2.4 Responses to the process of normalization

So far, the paragraphs above have explained how norms for behavior are established, that deviant behavior is often stigmatized and thereby is related to the process of normalization and how disciplinary techniques are used to normalize behavior. But, how do individuals respond to this process of normalization? This paragraph will discuss two possible reactions to this process in institutions: compliance and resistance.

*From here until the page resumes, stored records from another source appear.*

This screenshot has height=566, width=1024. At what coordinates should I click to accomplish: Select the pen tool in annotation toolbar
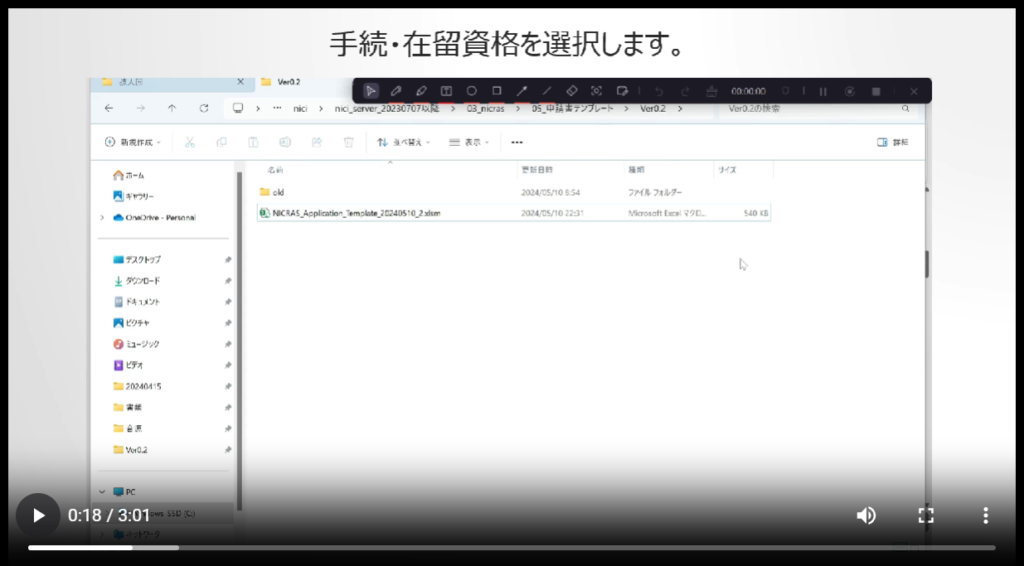pyautogui.click(x=396, y=91)
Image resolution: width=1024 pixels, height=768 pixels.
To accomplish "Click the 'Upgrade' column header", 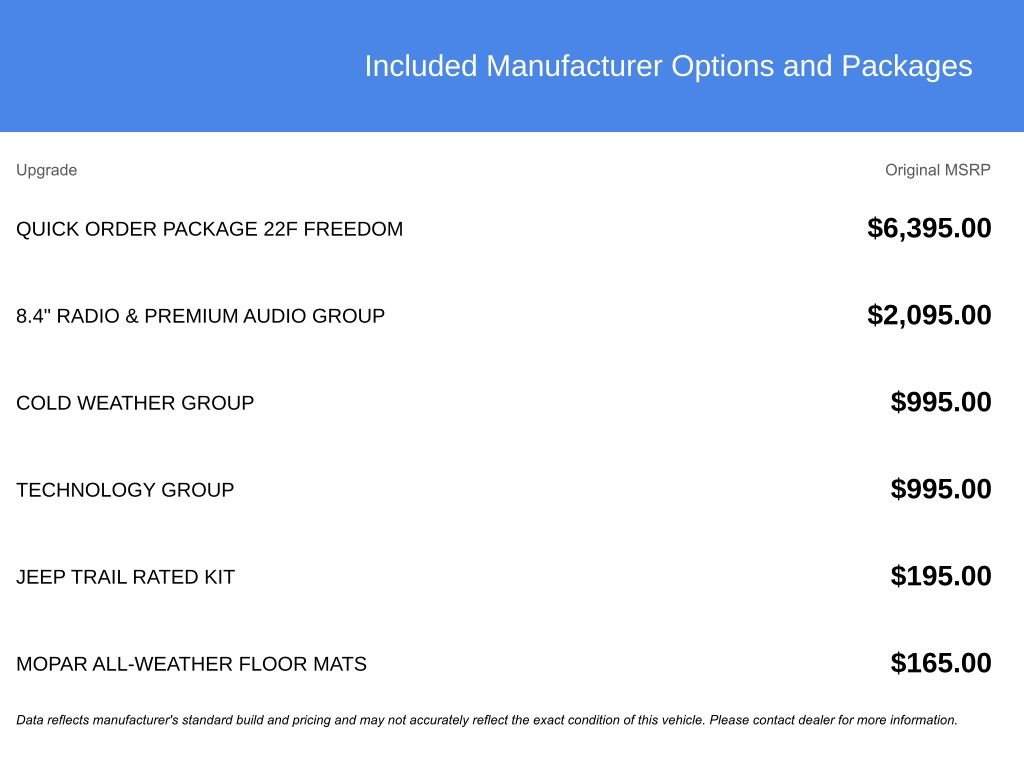I will coord(46,170).
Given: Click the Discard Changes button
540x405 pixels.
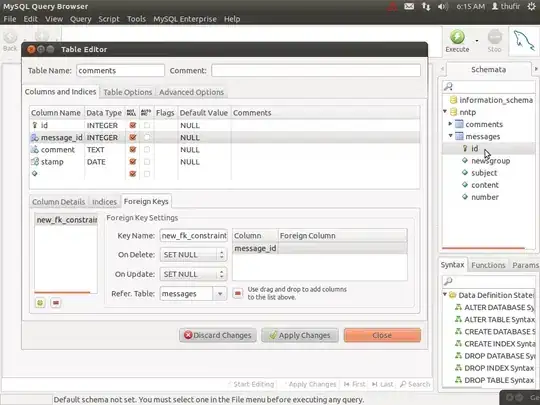Looking at the screenshot, I should click(218, 335).
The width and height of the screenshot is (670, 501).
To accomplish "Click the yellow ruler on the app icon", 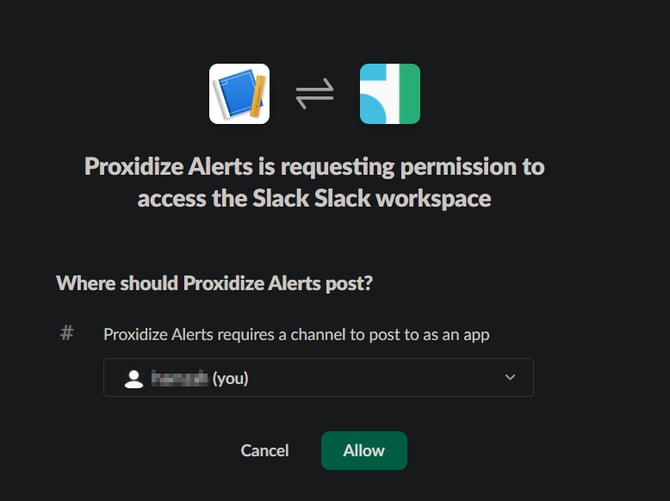I will click(x=258, y=96).
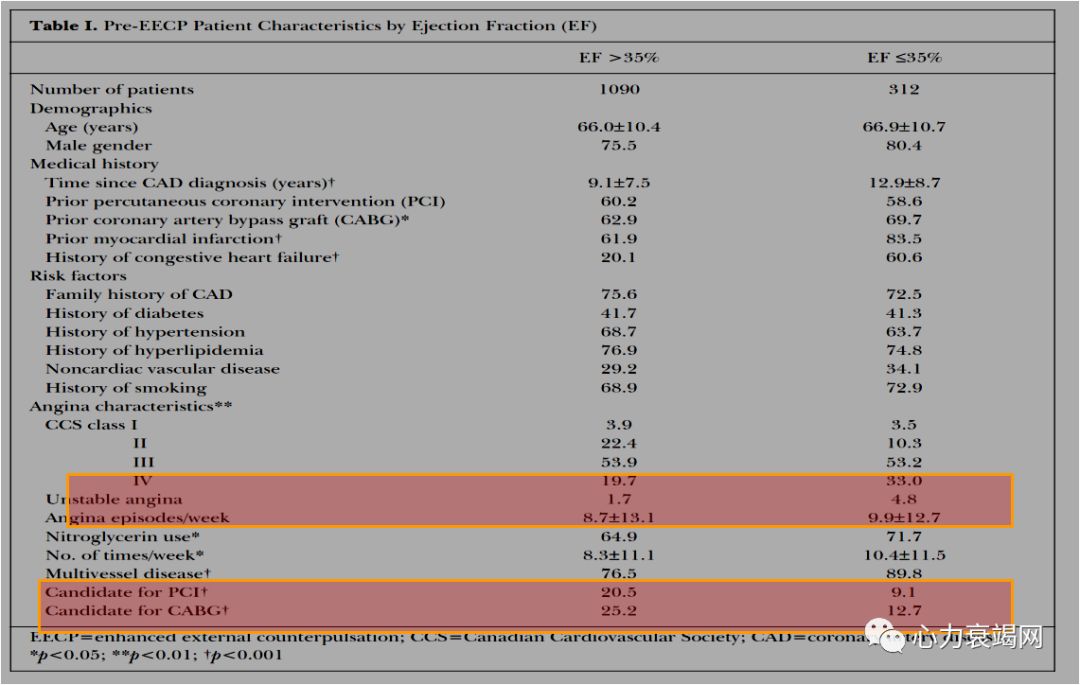Select the EF >35% column header
1080x685 pixels.
click(618, 57)
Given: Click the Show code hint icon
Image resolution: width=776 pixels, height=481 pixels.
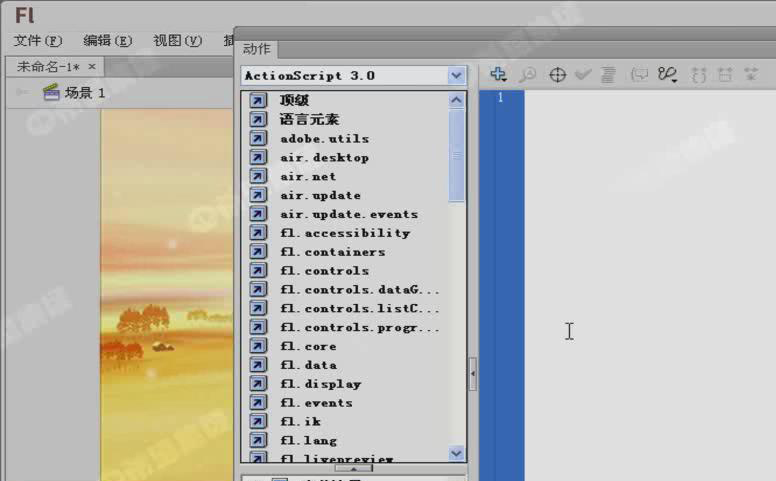Looking at the screenshot, I should pyautogui.click(x=639, y=75).
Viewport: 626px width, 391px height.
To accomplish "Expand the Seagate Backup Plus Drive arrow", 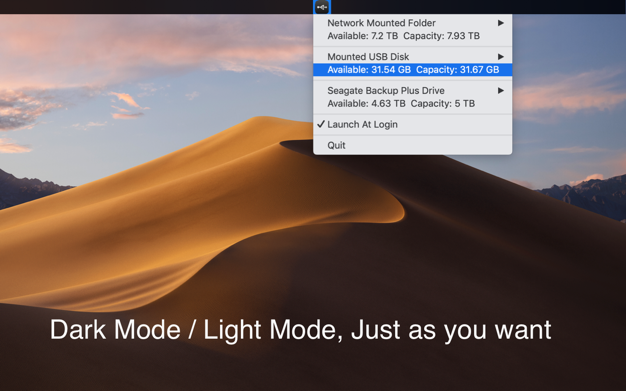I will pos(501,91).
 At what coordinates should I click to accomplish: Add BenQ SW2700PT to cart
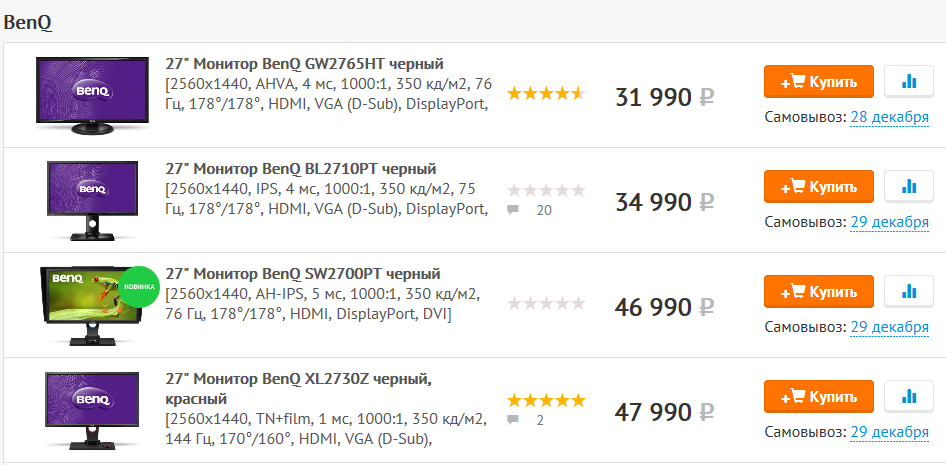[818, 291]
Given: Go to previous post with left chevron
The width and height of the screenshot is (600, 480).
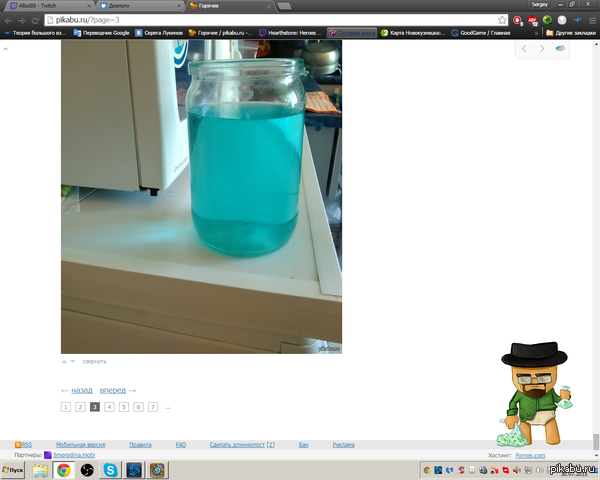Looking at the screenshot, I should coord(525,48).
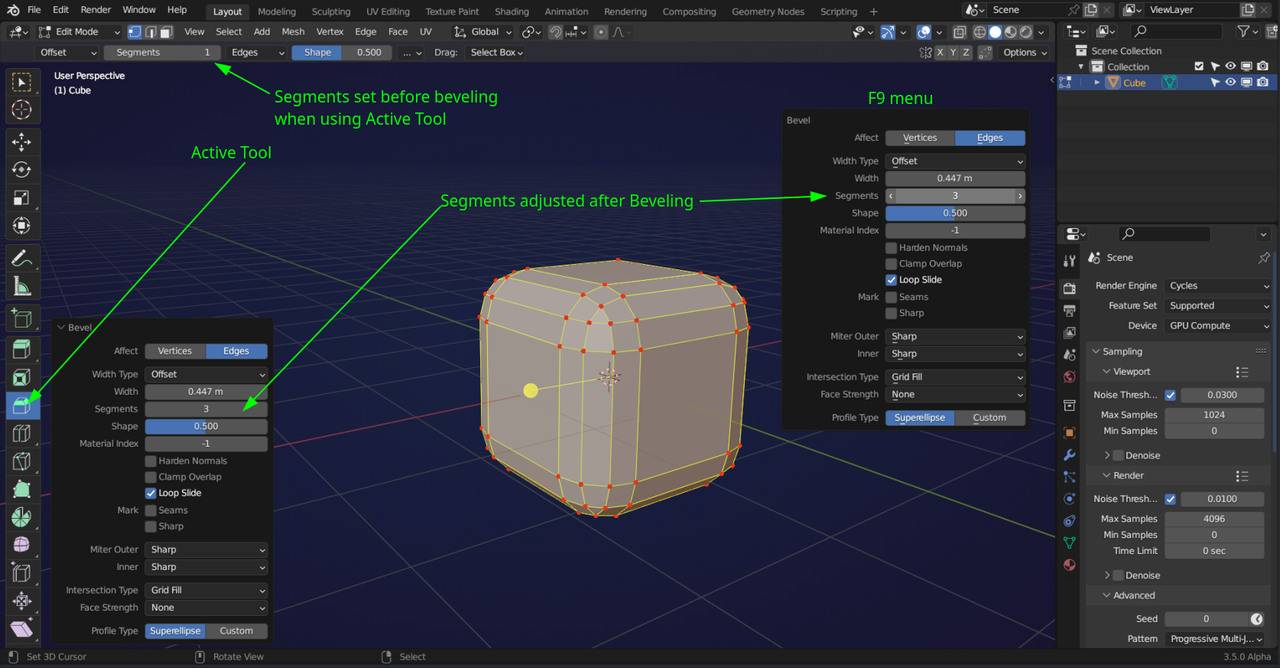Click Vertices in the F9 Affect row

(x=920, y=138)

When power is exercised through disciplinary techniques, this can result in either compliance with or resistance to these techniques (Foucault 1976). The goal of disciplinary techniques is, in short, to create individuals that are compliant with social norms. Compliant, or in the words of Foucault docile, individuals do not need to be governed because they will act according to the norms on their own (Lysaugth 2009, pp. 390). Compliance is reached because of the internalization of the norms through disciplining someone’s behavior:

“Within a regime of disciplinary power, each person - by internalizing the norms and surveillance of the social order - effectively disciplines herself or himself (Lysaught 2009, pp. 390).”

A docile individual is a normal individual because the behavior of the person is in accordance with the norms. So, first a discourse of normality is shaped, as stated in the first paragraph of this chapter. Then disciplinary techniques control deviant behavior so that the disciplined person will show normal behavior. This is most effective in an institutionalized setting because the institution enables the use of disciplinary techniques. Eventually, the norms and rules that are affirmed by the discipline will become accepted as normal (Lysaught 2009, pp. 391). The norm then has become internalized and the individual is normalized: the behavior of the person is compliant with the norms.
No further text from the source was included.